All women on the Western Front
Dear Editor:
I guess I am at the age now where it is becoming more and more difficult to adjust to the many extraordinary changes going on in our world today. Of course, this most recent change about to come about is the one to allow women to now be able to serve on the front lines in combat situations. For one thing, being a Vietnam combat veteran myself, I can not imagine any woman, who as I remember them always being more gentle, delicate, and totally against any kind of violence, ever wanting to be in combat.
It seems like in today's world, women want to be more like men, and yet in comparison according to how God has created men and women to serve in different capacities, how could they ever be physically equal to men. For example; How could say a 130 pound woman possibly carry a critically wounded man weighing 250 pounds out of harm's way during active combat involvement?
I think this change in the way women began to perceive themselves, all began to come about during the "women's liberation" movement here in America sometime in the mid 1960's. I had been discharged from the U.S. Marine Corps. in September of 1969, after serving my country for three years, and returning home from Vietnam in April of 1969. I was attempting to rehabilitate myself in the civilian world again, and I wanted to renew my mind with more intellectual knowledge through more education. I had enrolled myself in college under the G.I. Bill, and was struggling to acclimate myself to fit in with 17 and 18 year old students after being a war hardened 21 year old.

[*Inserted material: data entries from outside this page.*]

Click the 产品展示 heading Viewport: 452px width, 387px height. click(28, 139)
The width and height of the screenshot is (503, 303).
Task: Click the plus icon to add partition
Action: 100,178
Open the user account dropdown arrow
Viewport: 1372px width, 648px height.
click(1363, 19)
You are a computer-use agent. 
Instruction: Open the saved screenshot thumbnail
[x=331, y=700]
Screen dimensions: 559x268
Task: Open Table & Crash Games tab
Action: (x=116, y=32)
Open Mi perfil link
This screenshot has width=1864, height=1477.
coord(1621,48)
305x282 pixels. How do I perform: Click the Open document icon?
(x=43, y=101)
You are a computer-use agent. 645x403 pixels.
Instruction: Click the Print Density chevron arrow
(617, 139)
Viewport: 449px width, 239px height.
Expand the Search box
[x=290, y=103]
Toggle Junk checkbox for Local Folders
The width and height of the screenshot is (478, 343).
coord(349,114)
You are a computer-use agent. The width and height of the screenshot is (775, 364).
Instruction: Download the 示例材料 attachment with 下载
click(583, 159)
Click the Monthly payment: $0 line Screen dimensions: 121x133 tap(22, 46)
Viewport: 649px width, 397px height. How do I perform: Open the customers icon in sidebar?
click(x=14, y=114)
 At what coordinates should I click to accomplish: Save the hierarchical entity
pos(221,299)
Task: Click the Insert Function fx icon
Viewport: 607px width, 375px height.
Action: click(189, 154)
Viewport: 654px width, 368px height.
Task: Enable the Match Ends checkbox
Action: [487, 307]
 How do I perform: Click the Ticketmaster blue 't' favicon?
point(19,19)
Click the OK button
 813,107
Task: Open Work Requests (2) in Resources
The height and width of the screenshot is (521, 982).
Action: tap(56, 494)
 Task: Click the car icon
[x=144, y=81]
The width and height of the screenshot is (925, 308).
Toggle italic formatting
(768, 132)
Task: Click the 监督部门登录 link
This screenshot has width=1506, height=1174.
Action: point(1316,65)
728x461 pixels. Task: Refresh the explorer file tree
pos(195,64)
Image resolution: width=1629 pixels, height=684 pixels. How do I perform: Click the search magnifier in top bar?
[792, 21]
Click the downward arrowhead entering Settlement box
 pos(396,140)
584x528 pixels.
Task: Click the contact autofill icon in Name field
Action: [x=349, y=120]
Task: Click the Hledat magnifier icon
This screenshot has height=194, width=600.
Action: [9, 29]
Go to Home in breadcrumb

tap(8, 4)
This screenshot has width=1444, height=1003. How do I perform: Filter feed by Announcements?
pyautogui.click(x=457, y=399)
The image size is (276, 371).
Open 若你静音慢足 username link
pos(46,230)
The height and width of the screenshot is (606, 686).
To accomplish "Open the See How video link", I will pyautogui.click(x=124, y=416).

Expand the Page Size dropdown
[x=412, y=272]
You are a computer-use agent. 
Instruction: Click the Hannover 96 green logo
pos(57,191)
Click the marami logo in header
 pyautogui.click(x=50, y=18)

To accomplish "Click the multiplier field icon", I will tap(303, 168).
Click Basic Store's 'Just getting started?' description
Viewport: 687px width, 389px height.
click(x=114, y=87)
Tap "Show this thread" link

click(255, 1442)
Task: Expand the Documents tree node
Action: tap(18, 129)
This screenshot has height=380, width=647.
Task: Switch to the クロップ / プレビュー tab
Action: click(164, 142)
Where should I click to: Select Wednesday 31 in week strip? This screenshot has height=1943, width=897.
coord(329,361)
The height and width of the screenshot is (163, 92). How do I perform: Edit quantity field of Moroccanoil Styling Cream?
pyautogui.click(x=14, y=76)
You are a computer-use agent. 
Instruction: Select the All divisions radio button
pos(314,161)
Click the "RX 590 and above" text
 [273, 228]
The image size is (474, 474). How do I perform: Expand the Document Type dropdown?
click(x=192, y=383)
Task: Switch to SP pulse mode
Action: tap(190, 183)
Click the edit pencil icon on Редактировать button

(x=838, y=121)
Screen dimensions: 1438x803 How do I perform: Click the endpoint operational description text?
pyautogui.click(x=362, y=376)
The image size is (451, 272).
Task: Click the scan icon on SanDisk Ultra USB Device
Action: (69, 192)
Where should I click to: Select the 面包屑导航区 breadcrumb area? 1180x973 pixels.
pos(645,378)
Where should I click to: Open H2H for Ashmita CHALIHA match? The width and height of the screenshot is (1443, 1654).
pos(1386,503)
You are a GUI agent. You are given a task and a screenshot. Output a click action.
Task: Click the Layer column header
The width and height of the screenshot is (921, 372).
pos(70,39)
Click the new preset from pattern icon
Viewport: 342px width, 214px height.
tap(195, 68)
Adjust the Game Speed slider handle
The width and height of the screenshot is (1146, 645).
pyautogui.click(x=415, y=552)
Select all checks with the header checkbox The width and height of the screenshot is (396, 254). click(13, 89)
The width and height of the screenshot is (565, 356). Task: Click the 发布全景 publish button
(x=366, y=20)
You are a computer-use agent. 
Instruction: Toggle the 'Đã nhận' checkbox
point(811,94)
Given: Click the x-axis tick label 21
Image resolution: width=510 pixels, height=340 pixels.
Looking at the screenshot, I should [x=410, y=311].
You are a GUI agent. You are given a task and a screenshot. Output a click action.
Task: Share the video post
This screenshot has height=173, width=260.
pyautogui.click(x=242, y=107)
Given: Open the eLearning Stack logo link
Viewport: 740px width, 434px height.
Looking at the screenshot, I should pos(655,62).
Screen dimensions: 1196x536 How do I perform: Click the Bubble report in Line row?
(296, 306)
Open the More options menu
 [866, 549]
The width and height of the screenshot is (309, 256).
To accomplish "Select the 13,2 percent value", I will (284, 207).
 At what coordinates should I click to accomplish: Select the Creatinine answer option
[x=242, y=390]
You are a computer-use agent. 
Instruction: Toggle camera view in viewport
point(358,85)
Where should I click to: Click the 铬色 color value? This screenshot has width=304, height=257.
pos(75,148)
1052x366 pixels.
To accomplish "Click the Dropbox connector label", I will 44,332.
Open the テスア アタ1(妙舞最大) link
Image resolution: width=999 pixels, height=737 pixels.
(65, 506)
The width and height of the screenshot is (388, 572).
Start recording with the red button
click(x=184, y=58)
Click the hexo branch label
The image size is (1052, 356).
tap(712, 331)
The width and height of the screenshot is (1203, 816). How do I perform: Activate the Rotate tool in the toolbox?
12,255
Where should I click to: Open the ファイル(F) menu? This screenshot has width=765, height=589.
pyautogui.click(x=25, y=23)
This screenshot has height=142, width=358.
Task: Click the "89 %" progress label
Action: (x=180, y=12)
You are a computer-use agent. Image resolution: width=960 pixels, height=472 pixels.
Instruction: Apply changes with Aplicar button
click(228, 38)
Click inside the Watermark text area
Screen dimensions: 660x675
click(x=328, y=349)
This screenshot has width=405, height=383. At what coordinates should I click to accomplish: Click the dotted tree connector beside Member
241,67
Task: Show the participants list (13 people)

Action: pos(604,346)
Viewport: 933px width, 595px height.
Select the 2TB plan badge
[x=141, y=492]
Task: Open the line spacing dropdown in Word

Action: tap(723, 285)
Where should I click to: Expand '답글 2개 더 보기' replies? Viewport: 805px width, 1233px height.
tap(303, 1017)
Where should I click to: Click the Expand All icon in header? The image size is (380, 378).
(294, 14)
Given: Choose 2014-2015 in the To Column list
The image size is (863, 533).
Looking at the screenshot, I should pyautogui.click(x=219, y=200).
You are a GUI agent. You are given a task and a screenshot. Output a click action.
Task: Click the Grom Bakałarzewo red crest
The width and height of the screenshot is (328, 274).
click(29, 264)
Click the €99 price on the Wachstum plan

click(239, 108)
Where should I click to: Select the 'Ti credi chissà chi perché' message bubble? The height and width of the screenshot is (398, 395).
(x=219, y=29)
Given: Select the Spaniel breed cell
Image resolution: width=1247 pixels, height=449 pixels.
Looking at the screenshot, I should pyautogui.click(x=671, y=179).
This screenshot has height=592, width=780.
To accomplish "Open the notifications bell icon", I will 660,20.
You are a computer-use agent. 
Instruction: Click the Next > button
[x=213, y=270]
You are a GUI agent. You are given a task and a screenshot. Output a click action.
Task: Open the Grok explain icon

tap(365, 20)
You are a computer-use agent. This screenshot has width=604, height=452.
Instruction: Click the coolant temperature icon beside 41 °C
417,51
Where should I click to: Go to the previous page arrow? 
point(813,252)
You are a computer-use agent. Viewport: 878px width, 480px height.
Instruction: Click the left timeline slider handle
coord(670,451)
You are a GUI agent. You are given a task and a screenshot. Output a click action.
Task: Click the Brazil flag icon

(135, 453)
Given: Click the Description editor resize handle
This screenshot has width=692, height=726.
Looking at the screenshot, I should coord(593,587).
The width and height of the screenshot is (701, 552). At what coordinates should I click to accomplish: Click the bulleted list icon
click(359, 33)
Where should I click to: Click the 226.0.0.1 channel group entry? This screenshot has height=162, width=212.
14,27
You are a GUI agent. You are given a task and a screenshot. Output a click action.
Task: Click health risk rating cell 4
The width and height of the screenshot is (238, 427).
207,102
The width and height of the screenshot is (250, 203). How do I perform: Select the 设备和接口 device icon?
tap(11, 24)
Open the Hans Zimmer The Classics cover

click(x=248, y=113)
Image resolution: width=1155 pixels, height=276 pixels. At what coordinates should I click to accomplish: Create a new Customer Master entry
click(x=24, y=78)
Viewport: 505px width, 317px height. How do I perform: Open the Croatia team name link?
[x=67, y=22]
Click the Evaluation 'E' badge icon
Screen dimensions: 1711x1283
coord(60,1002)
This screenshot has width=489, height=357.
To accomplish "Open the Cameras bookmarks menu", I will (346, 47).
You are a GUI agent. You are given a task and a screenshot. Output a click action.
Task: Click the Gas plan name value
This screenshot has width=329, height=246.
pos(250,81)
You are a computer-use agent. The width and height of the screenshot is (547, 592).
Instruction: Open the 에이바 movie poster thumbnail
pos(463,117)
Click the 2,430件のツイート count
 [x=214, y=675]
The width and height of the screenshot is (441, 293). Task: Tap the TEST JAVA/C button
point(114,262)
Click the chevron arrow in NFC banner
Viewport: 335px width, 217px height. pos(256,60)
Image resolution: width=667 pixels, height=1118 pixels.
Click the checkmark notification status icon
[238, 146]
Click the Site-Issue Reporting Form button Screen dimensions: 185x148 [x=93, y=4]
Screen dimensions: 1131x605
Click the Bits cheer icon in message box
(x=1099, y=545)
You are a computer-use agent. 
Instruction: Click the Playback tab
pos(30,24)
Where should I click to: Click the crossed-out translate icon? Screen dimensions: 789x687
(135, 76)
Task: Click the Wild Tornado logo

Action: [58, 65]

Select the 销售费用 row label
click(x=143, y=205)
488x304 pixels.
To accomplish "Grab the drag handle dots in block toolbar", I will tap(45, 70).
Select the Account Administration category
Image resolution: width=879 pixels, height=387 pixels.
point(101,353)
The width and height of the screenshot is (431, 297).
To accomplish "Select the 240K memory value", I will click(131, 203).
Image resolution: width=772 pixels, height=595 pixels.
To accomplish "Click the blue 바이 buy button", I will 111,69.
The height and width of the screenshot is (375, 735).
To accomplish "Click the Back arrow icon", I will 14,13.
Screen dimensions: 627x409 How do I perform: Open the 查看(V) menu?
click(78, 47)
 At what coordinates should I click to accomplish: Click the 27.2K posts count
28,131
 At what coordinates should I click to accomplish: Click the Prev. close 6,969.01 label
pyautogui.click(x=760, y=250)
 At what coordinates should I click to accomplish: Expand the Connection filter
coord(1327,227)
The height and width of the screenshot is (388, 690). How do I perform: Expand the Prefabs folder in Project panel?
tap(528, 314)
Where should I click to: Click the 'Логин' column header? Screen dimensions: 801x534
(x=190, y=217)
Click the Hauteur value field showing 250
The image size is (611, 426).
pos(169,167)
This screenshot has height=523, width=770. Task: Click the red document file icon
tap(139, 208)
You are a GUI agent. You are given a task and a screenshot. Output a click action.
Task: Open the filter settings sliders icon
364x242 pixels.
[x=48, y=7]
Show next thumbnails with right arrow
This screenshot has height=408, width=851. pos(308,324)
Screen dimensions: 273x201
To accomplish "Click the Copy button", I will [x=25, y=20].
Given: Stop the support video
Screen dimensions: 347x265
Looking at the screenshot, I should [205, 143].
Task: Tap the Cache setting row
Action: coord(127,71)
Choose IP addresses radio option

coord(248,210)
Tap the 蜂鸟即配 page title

My first opportunity to experience how this new wave of young college women wanted to be treated was when I held the door open for two young girls to go ahead of me, and received the dirtiest looks, along with being informed that holding the door for them was very unnecessary.
This was a shock to my system, because in the era I grew up in the 1950's, young boys such as myself were taught by our parents and teachers in how to be gentleman, and to respect the young girls we would encounter, and to treat them as "ladies' with them being the physically weaker of the genders compared to us young, rough-tough boys. This was instilled in us all through our adolescent years of growing up, and even to this day I naturally want to treat all women as "ladies", and especially my wife, the woman I love and will always respect as a "lady".
From my own experiences of being involved in active combat during the Vietnam War, I feel it is a mistake to allow women to serve on the front lines with men, because as the gentleman I was raised and indoctrinated to be, I would more than likely end up going out of my way to protect the woman serving with me in combat, and would end up disregarding my primary orders and duties as required for me or my unit to survive in a critical combat situation. I don't even want to imagine what the enemy would do to a woman if she was captured alive, such as in the case of Jessica Lynch where at only 19 years of age she was sexually assaulted and brutally tortured by her captors.